Matter of Shondel J. v Mark D.
2004 NY Slip Op 02583 [6 AD3d 437]
April 5, 2004
Appellate Division, Second Department
Published by New York State Law Reporting Bureau pursuant to Judiciary Law § 431.
As corrected through Wednesday, June 30, 2004


In the Matter of Shondel J., Respondent,
v
Mark D., Appellant.

[*1]In a proceeding pursuant to Family Court Act article 5, inter alia, to establish paternity, Mark D. appeals (1), by permission, from an order of filiation of the Family Court, Kings County (Adams, J.), dated August 8, 2002, which, after a hearing, determined that he was equitably estopped from denying paternity of the subject child, and (2) an order of the same court (Mayeri, H.E.), dated September 27, 2002, which awarded temporary child support to Shondel J.

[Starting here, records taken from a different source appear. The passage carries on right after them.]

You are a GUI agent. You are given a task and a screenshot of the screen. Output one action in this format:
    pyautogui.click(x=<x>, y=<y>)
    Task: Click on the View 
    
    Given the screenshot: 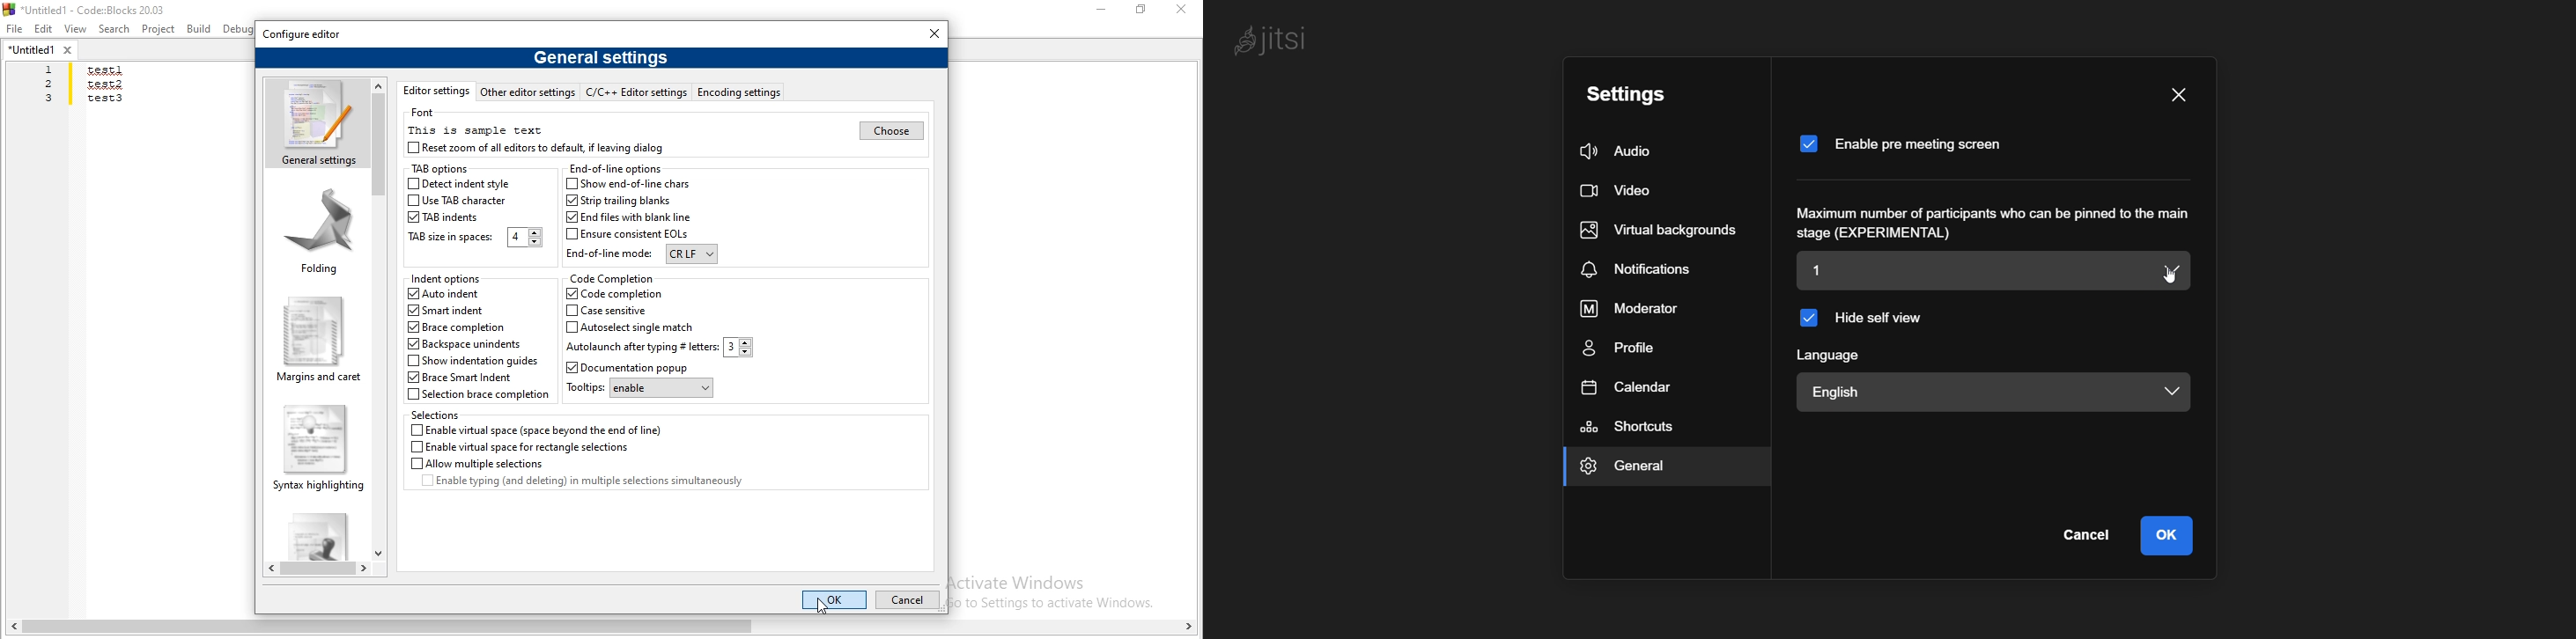 What is the action you would take?
    pyautogui.click(x=76, y=28)
    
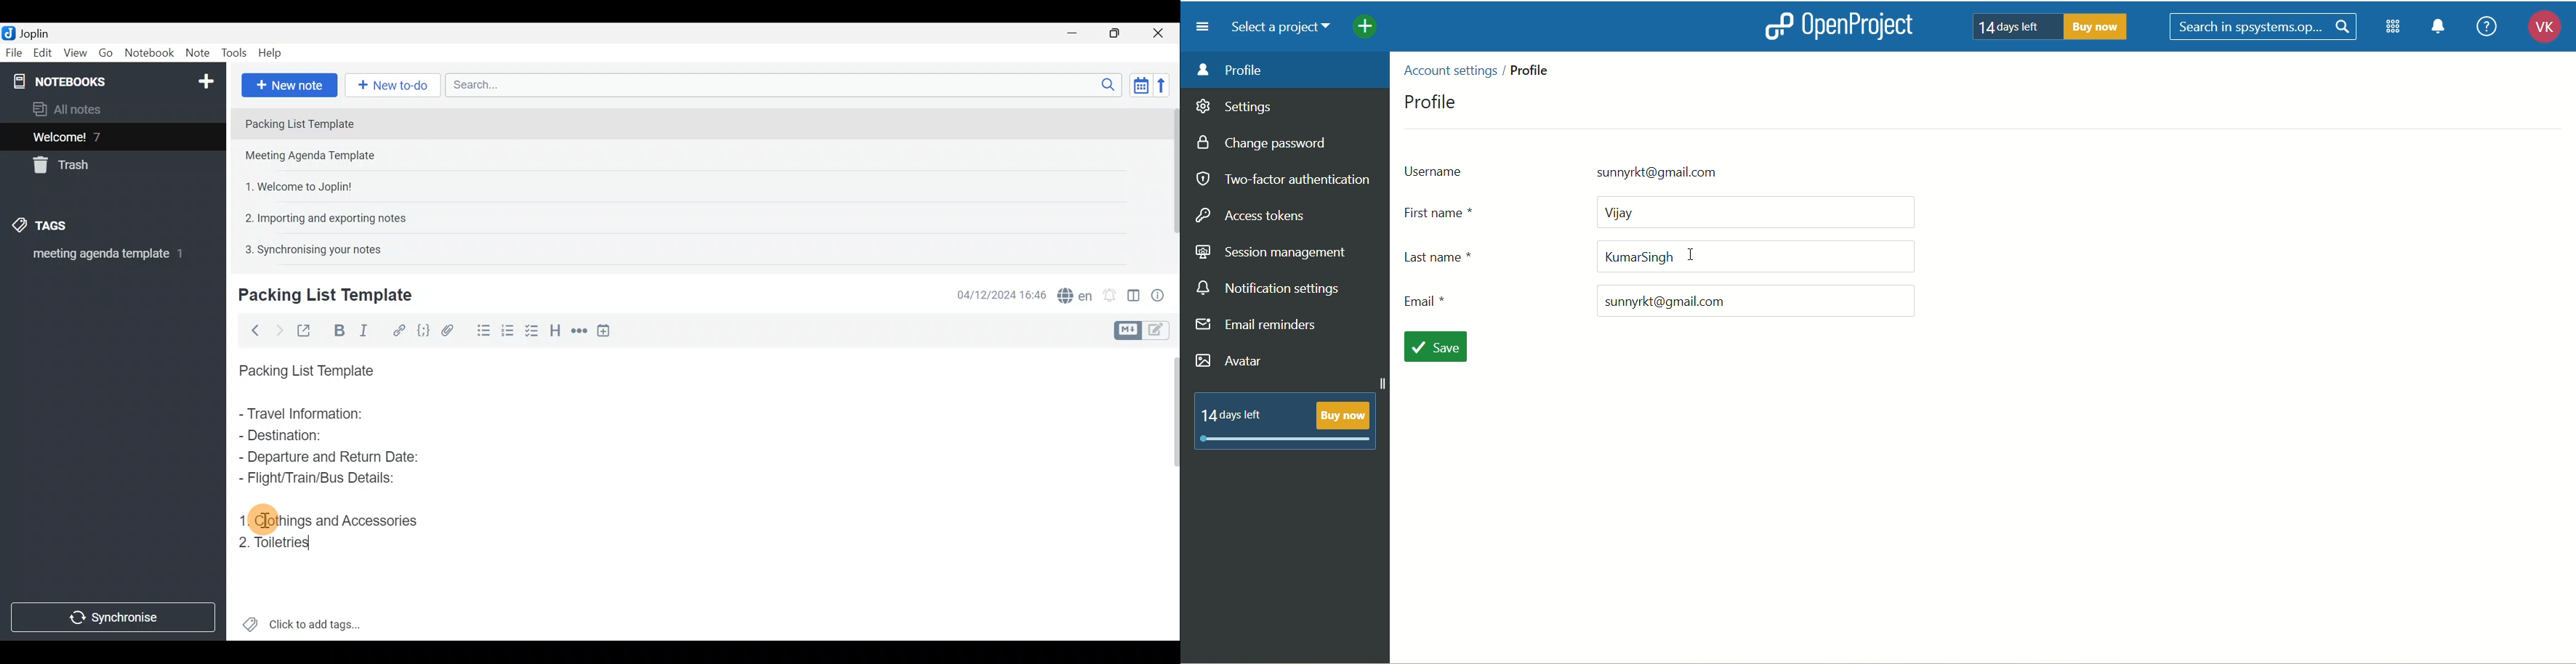 The image size is (2576, 672). I want to click on Help, so click(272, 54).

Ordered that the appeal from the order dated September 27, 2002, is dismissed as abandoned (see 22 NYCRR 670.8 [e]), without costs or disbursements; and it is further,

Ordered that the order dated August 8, 2002, is affirmed, without costs or disbursements. [*2]

The Family Court properly determined that it was in the best interests of the subject child to equitably estop the appellant from denying paternity (see generally Family Ct Act § 532 [a]; Matter of Charles v Charles, 296 AD2d 547 [2002]; Matter of Kump v Basnight, 297 AD2d 639 [2002]; Matter of Sarah S. v James T., 299 AD2d 785 [2002]; Purificati v Paricos, 154 AD2d 360 [1989]).

The appellant's remaining contentions are without merit. Ritter, J.P., Krausman, Townes and Cozier, JJ., concur.